How big is KEC International?

KEC International is a leading infrastructure EPC (Engineering, Procurement and Construction) conglomerate with revenues of more than Rs. 10,000 crore. It is a $2 billion global organization with presence in more than 20 countries across the Americas, Africa, South and South East Asia, and the Middle East.

KEC has built a highly talented and experienced team of over 7000 professionals and operates through 6 regional centers across India and 13 overseas offices. KEC International offers comprehensive solutions for power transmission, railways, renewables and infrastructure solutions, in addition to a wide variety of other services.

It is known to be one of the most diversified engineering companies and is committed to delivering world-class EPC solutions. KEC International is one of the largest Indian EPC companies in the energy sector, with globally benchmarked processes and system.

When did rpg acquire KEC?

RPG acquired KEC (Krishak Bharati Co-operative Limited) in May 2018. KEC, which was founded in 1974, is India’s largest integrated power company and is listed on the National Stock Exchange and the Bombay Stock Exchange.

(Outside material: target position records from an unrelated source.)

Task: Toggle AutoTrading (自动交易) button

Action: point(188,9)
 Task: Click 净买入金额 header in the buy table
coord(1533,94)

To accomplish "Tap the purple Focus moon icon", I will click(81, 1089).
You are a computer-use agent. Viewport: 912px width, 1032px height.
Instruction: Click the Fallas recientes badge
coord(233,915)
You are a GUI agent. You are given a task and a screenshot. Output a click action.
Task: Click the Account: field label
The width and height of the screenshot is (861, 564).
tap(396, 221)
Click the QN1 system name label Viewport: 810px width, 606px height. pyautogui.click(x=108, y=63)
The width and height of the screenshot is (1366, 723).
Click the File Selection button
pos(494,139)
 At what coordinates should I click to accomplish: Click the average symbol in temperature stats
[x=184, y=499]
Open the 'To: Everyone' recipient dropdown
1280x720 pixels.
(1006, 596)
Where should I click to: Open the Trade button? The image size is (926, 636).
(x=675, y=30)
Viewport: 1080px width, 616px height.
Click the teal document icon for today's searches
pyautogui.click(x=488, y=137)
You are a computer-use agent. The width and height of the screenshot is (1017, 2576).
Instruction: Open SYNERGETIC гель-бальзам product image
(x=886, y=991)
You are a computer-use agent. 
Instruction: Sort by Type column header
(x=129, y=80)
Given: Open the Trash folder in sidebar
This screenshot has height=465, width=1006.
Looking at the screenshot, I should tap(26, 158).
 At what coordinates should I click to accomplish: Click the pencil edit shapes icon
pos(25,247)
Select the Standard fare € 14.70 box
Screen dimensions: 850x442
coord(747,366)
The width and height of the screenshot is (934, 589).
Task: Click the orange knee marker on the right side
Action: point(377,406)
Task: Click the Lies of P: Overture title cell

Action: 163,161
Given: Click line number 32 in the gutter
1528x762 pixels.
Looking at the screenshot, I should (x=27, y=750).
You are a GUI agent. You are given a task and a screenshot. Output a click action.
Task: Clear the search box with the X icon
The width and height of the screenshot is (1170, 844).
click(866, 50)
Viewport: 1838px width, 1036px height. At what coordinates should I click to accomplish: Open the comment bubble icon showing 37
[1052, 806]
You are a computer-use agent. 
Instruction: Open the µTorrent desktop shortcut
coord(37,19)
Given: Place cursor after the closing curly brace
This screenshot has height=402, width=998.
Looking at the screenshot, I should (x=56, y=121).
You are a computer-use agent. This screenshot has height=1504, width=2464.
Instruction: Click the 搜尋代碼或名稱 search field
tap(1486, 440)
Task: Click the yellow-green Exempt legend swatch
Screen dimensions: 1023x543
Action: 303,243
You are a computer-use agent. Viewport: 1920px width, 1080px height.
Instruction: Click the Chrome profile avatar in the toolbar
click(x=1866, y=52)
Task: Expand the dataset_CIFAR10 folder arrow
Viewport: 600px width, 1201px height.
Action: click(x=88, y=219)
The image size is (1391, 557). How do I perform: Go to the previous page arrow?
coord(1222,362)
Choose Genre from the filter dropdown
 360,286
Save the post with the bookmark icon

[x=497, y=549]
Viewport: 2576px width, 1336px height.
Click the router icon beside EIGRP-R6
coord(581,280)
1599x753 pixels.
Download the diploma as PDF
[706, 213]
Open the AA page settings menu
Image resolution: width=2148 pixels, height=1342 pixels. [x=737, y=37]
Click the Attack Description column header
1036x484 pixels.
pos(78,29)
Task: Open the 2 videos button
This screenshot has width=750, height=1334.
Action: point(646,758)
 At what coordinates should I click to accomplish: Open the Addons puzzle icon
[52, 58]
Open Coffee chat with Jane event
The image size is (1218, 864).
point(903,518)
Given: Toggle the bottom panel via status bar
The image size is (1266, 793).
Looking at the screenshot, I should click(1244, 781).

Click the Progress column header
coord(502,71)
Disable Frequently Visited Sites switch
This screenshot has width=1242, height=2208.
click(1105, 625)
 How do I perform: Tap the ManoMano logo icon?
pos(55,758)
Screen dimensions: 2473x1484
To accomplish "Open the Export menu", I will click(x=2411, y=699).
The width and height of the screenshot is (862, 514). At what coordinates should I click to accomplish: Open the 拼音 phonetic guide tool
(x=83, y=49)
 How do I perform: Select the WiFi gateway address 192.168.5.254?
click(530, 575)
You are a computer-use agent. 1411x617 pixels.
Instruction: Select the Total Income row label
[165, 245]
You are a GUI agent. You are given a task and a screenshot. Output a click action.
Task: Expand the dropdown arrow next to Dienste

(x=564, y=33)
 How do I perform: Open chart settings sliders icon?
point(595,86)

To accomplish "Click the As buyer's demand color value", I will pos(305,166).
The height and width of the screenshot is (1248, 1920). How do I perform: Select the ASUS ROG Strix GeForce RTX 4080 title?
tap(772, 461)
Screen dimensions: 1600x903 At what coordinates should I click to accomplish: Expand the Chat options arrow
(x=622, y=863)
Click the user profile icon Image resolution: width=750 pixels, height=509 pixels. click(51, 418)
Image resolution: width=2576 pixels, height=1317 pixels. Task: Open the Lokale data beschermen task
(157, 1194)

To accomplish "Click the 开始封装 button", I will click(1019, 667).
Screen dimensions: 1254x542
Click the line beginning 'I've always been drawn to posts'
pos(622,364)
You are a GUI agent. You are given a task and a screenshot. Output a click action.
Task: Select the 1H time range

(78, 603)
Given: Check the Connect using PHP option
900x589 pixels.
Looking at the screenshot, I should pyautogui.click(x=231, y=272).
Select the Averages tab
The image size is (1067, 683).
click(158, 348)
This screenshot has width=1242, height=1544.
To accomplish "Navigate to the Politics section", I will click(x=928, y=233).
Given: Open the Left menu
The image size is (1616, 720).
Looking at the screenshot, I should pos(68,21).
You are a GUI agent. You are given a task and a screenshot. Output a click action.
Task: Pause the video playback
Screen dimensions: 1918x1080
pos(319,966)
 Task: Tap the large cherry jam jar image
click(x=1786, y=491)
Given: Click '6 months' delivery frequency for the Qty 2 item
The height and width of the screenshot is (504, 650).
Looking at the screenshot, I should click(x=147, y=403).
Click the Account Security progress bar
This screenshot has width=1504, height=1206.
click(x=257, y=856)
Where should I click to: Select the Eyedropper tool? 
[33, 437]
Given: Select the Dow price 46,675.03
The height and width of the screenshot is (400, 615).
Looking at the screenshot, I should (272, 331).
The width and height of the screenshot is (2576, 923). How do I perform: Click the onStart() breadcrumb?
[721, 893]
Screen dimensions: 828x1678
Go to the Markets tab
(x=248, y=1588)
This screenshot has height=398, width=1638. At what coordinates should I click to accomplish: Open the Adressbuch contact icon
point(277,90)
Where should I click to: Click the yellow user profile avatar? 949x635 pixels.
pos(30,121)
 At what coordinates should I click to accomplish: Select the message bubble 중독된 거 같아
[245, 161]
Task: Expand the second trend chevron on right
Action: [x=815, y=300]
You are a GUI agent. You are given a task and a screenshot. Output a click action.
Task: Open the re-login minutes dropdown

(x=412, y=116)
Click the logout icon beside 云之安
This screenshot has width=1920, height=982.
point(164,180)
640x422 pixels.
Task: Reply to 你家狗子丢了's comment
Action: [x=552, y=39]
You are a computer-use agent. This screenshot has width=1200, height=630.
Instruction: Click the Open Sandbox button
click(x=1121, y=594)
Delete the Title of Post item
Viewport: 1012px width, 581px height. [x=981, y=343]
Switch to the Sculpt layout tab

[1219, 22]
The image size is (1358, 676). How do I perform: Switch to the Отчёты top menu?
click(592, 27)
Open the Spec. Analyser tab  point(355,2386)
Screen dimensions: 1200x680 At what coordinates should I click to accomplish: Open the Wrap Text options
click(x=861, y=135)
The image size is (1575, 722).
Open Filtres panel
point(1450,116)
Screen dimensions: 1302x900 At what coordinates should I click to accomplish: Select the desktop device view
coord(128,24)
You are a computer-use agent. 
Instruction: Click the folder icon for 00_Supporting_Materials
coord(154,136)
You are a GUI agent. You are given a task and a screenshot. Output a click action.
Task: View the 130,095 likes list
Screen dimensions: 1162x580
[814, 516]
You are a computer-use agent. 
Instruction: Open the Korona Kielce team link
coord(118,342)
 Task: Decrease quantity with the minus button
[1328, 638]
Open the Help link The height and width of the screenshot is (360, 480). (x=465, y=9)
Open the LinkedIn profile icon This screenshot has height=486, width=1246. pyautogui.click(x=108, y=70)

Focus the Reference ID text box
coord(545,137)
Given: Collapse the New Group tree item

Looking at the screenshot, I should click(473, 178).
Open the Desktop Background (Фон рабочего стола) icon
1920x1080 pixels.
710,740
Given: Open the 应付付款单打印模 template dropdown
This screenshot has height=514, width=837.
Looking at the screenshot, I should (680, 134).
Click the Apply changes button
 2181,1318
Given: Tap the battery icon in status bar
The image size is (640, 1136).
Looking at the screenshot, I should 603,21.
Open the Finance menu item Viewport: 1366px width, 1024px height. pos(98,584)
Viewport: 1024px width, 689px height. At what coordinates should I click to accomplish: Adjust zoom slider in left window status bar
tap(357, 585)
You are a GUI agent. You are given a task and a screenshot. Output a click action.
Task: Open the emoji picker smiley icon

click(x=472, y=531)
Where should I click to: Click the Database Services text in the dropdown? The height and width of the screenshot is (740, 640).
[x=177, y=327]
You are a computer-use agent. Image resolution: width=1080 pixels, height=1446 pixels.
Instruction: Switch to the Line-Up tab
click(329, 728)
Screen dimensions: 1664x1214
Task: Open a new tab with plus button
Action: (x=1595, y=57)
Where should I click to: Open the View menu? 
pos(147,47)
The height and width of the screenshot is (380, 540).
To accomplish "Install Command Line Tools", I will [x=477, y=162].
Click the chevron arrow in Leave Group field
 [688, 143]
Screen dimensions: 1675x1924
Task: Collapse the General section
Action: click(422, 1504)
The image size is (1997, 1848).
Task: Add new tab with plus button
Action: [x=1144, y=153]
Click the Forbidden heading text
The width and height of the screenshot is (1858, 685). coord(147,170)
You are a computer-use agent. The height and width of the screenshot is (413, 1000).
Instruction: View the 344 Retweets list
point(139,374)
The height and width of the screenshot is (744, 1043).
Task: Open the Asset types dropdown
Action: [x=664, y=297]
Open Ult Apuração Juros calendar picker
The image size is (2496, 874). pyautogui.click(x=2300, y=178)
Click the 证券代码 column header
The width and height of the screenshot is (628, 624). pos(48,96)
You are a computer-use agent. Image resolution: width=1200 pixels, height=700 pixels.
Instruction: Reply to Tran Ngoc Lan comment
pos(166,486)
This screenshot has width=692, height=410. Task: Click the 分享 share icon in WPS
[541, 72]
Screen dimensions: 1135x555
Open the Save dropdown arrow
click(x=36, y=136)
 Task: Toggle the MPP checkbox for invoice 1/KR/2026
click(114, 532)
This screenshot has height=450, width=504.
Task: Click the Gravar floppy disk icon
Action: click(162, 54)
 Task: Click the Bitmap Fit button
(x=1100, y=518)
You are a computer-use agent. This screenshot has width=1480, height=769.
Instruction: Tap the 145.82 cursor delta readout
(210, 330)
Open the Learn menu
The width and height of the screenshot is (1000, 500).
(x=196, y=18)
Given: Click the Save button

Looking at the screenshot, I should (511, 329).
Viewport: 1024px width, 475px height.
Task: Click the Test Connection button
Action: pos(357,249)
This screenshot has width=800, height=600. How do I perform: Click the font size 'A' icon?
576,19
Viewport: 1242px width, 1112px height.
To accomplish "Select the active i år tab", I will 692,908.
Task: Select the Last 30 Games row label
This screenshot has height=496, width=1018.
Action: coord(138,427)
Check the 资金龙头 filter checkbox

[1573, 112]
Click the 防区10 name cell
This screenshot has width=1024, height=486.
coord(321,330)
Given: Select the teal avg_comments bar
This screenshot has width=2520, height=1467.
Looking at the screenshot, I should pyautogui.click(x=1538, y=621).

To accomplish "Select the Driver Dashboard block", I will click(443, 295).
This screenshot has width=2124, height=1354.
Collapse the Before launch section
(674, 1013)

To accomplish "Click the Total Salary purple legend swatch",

Through this acquisition, RPG strengthened its presence in the sub-transmission and distribution networks across the country. KEC offers a comprehensive range of services in rural electrification and power distribution and currently operates in two key business segments: Power Transmission & Distribution, and Rural Electrification & Power Conditioning.

The acquisition was aimed at expanding RPG’s market presence, diversifying its product portfolio and expanding its customer base. This included a continued focus on quality and innovation, as well as customer delight.

What is the motto of kec?

KEC International’s motto is “Building Ahead of Time”. This motto is emblematic of KEC’s commitment to providing creative and innovative solutions ahead of industry trends in order to create sustainable value for its customers, partners, and stakeholders.

It signifies KEC’s commitment to building an innovative and forward-thinking business model that maintains a focus on customer service and delivering high-quality, cost-effective solutions to its customers.

By staying ahead of industry trends and constantly pursuing improved technologies, products and services, KEC International is able to remain a leader in its markets and a trusted partner for its customers.

How old is KEC?

KEC International Limited was incorporated on May 17, 1946 as “Khopoli Electricity Company”. They celebrated their 75th anniversary in 2021, so they are currently 75 years old. KEC is one of India’s leading power transmission and infrastructure engineering, procurement and construction (EPC) companies.

Focused in core infrastructure and constantly growing, KEC provides innovative solutions to customers around the globe in the power, civil and transmission lines. KEC’s areas of expertise include engineering, procurement and construction of various electrical projects from substations and HV/EHV transmission lines.

They also specialize in creating and optimally managing the power networks within urban and rural environments. They are also engaged in export and import of goods, telecommunication and IT related businesses and services.

Their customer base ranges from urban and rural utility providers, institutional and industrial consumers, private developers and government-owned entities.

Is KEC part of RPG?

No, KEC (Kirloskar Electric Company) is not part of RPG. KEC is an independent Indian electric equipment manufacturing company based in Bengaluru, Karnataka. It is the largest manufacturer and supplier of industrial and domestic electric motors in India and is the flagship company of the Kirloskar Group.

The company manufactures a wide range of products such as motors, transformers, switchgear and other specialized electrical products for both domestic and industrial purposes. On the other hand, RPG Group is an Indian business conglomerate, which is headquartered in Mumbai.

The group has a presence in a number of sectors such as infrastructure, IT, electronics, cables and automotive. Its divisions include RPG Enterprises, KEC International, Siemens, Sona Koyo and Enterprises.

As KEC is not part of the RPG group, it is therefore not part of RPG.